Record extracts.

★ ★ ★ ★ ★

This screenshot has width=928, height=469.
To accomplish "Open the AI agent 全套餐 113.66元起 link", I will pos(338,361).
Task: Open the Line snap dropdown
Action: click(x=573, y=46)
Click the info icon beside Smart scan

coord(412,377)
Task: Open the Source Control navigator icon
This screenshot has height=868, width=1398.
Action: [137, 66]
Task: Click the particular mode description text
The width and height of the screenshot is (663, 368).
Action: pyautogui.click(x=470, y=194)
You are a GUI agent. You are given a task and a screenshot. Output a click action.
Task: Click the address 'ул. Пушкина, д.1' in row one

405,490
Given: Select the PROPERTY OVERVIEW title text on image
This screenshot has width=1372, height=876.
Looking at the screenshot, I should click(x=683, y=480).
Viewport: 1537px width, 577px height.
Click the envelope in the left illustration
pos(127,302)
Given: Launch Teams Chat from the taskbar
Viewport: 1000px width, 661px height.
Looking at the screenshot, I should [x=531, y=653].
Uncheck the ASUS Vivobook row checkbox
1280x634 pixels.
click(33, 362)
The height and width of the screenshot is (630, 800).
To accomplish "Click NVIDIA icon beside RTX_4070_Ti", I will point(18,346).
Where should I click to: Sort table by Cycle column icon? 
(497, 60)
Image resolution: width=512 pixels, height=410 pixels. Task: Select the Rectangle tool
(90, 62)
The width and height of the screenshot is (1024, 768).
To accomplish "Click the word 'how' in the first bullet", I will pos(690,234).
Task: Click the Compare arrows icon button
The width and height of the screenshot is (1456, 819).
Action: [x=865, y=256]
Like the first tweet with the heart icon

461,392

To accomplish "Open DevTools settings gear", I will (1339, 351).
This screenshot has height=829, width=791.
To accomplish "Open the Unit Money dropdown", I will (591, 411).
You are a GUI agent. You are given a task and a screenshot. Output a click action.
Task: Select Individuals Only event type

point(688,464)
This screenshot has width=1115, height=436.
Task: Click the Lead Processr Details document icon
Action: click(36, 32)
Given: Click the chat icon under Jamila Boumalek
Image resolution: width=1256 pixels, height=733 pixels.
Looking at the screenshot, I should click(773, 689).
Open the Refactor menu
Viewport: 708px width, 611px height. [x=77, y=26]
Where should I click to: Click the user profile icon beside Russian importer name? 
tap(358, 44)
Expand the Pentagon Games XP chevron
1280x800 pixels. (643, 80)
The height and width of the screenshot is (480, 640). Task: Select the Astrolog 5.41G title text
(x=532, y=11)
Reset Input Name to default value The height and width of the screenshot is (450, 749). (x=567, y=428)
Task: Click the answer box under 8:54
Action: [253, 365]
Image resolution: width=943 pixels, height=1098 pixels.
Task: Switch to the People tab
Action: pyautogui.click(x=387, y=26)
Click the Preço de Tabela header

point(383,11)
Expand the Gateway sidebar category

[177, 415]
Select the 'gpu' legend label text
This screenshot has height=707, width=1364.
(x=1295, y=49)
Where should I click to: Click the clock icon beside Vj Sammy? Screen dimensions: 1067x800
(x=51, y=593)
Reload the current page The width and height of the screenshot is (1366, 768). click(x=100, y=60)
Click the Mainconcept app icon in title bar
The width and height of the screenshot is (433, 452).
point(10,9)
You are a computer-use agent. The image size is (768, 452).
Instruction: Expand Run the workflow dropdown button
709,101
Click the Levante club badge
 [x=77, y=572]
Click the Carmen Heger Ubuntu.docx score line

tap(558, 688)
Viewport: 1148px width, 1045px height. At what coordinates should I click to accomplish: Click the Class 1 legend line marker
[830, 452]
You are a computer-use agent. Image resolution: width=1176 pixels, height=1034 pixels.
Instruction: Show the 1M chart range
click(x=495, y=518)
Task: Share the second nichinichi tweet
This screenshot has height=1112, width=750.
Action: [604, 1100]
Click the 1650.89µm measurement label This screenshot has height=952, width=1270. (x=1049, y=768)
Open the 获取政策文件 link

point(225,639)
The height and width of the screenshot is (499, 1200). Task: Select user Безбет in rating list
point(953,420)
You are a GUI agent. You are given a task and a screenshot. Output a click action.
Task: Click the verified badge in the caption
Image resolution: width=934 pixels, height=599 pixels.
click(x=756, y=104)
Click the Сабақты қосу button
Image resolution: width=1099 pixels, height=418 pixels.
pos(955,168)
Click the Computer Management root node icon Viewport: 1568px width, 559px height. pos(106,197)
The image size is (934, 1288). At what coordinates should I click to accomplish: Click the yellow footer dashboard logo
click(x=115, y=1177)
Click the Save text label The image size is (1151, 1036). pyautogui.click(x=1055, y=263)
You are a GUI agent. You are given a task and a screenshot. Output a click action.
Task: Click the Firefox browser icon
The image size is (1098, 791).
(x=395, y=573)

★ ★ ★ ★ ★

Work to complete. Collect every line of the records above that contains the word "dropdown", and copy each one in full.

Written answer.
Task: Open the Line snap dropdown
To accomplish "Open the Unit Money dropdown", I will (591, 411).
Instruction: Expand Run the workflow dropdown button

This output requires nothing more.